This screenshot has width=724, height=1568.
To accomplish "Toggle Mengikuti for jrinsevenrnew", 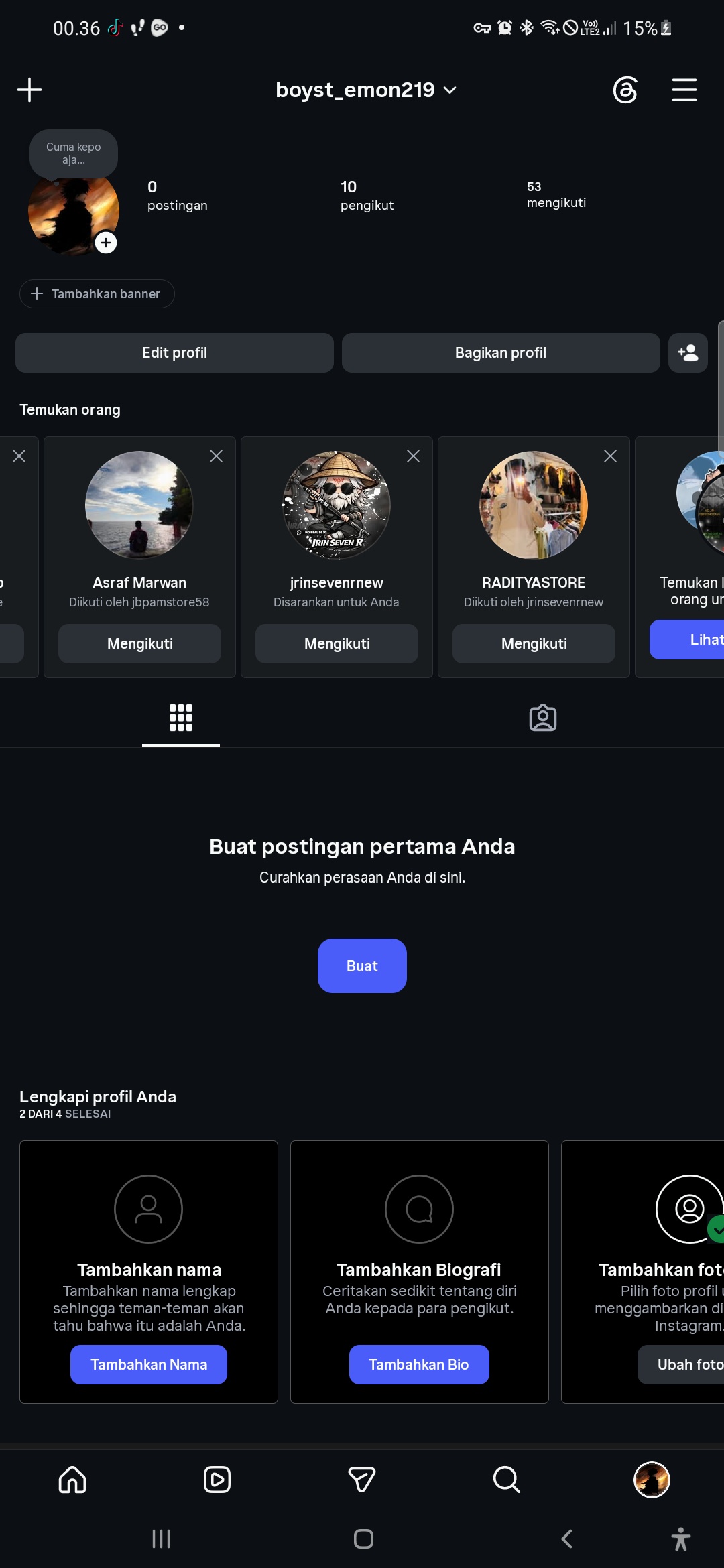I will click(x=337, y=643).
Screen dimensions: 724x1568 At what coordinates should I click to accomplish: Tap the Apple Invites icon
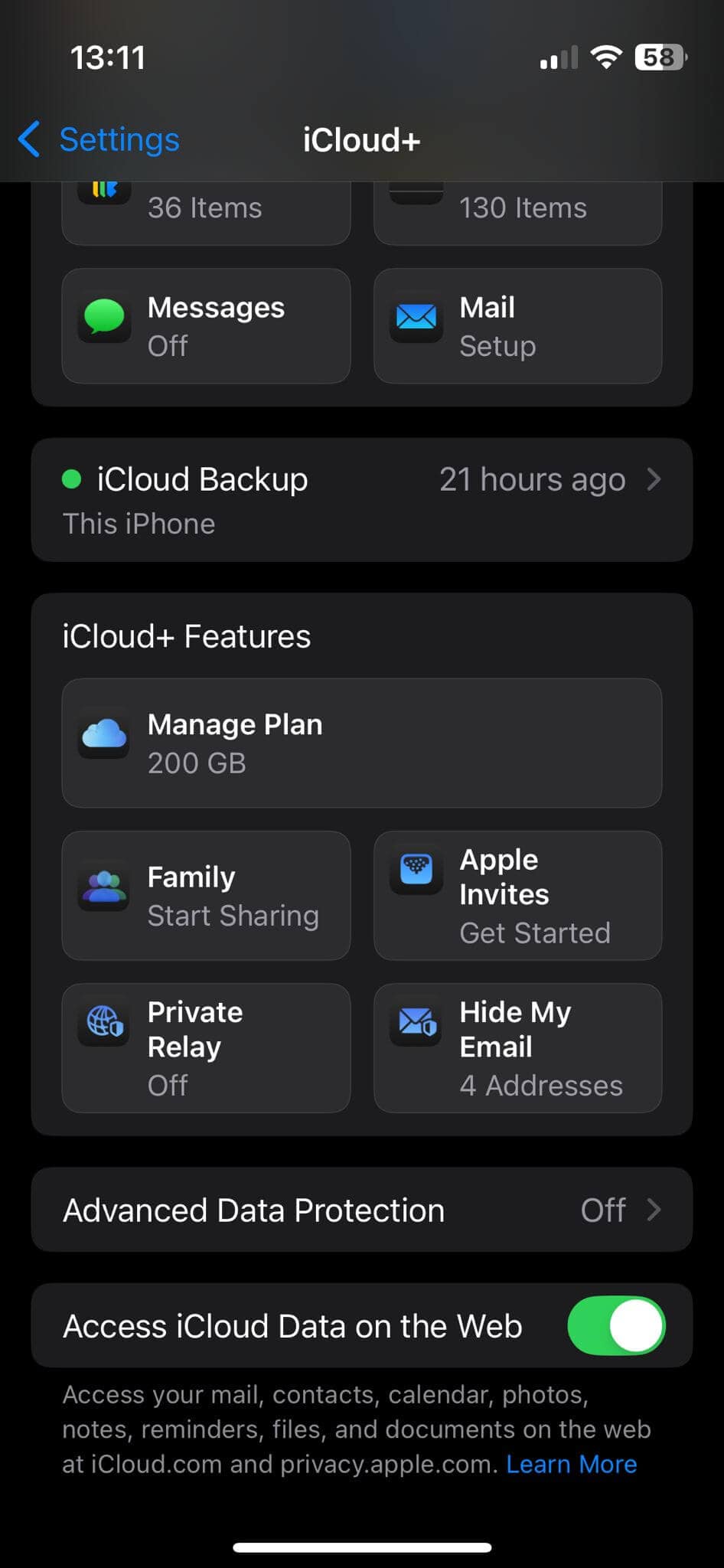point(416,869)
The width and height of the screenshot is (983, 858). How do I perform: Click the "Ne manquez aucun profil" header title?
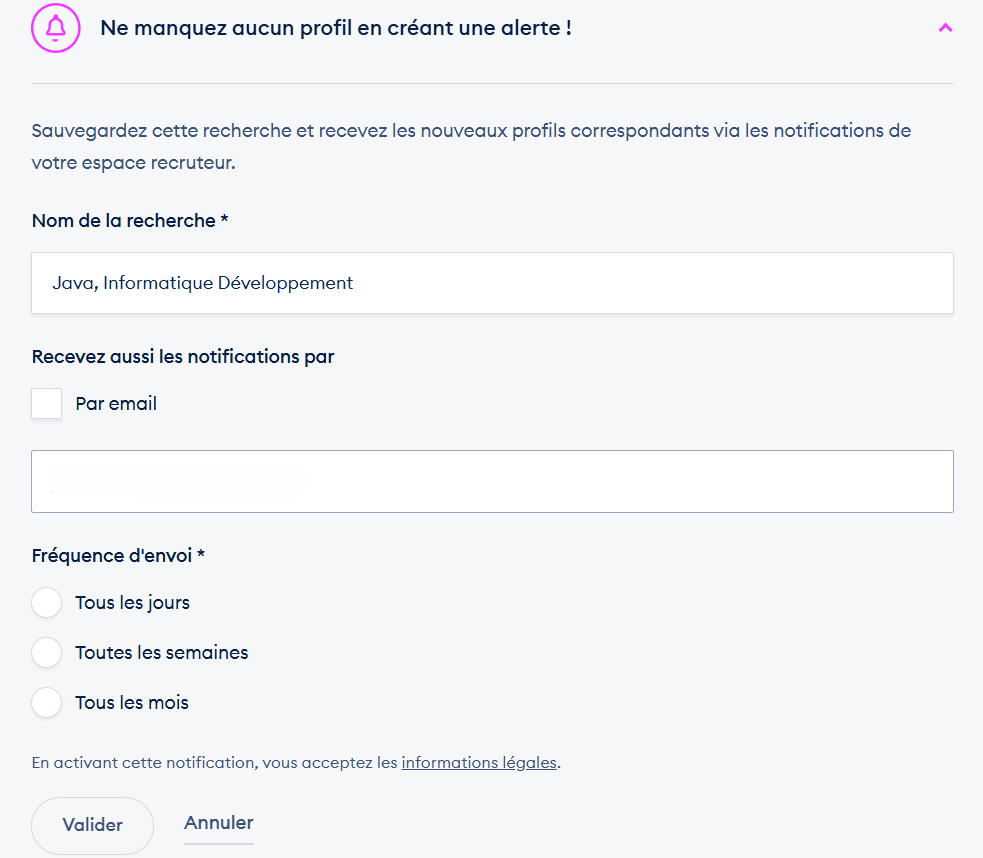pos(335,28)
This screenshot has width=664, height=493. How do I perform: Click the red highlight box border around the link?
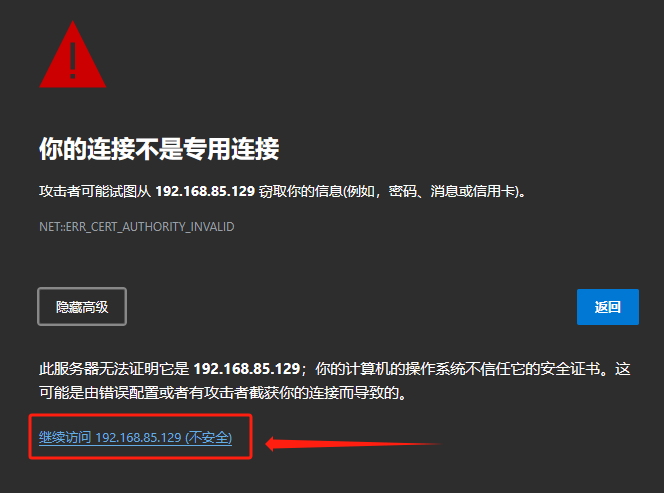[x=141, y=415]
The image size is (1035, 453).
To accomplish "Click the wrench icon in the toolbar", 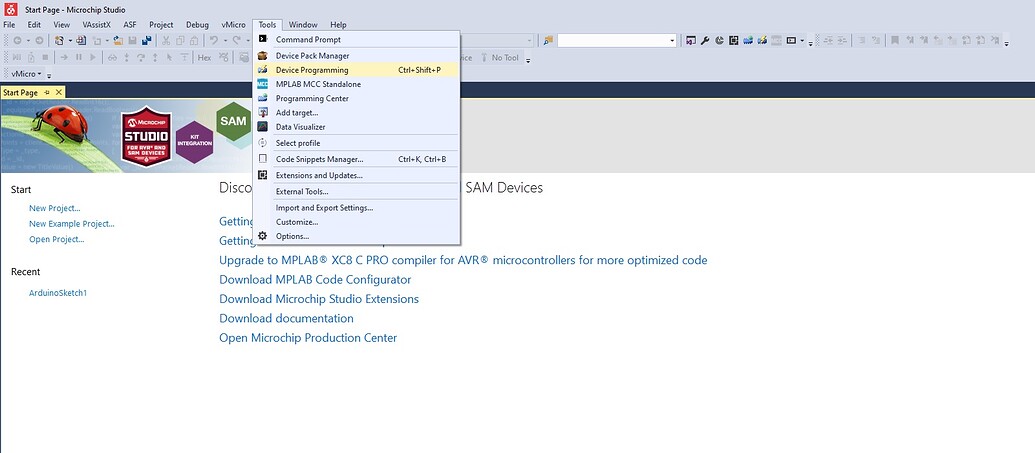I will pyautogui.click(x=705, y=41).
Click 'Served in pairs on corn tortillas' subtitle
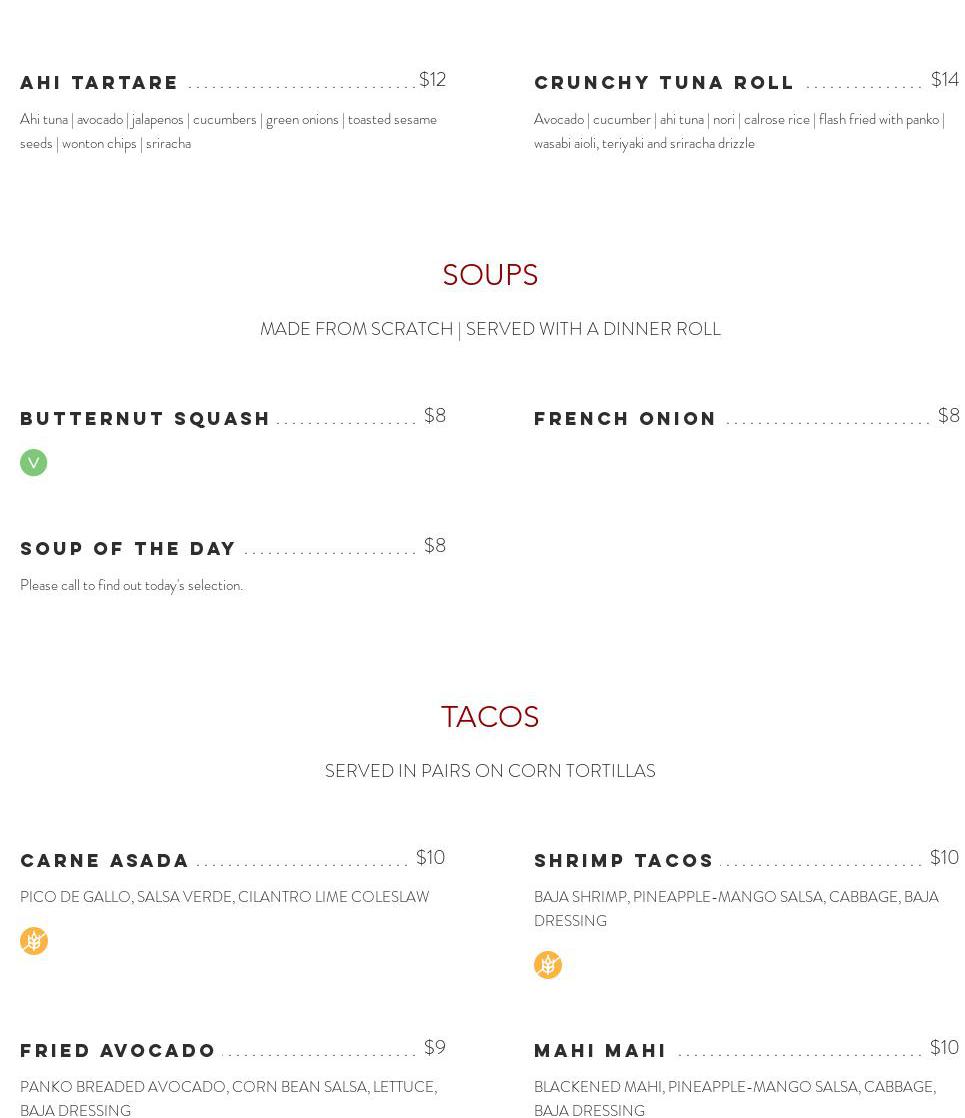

-=-=-=-=-

| Task brief |
Keep to the stretch from the line containing "The width and" through the line containing "The image size is (1035, 453).", both ends included, and copy it exactly from the listing above, minus the pictures.

| Answer for the task |
The width and height of the screenshot is (983, 858). How do I perform: Click the "Ne manquez aucun profil" header title?
pos(335,28)
This screenshot has width=664, height=493. How do I perform: Click the red highlight box border around the link?
[x=141, y=415]
The image size is (1035, 453).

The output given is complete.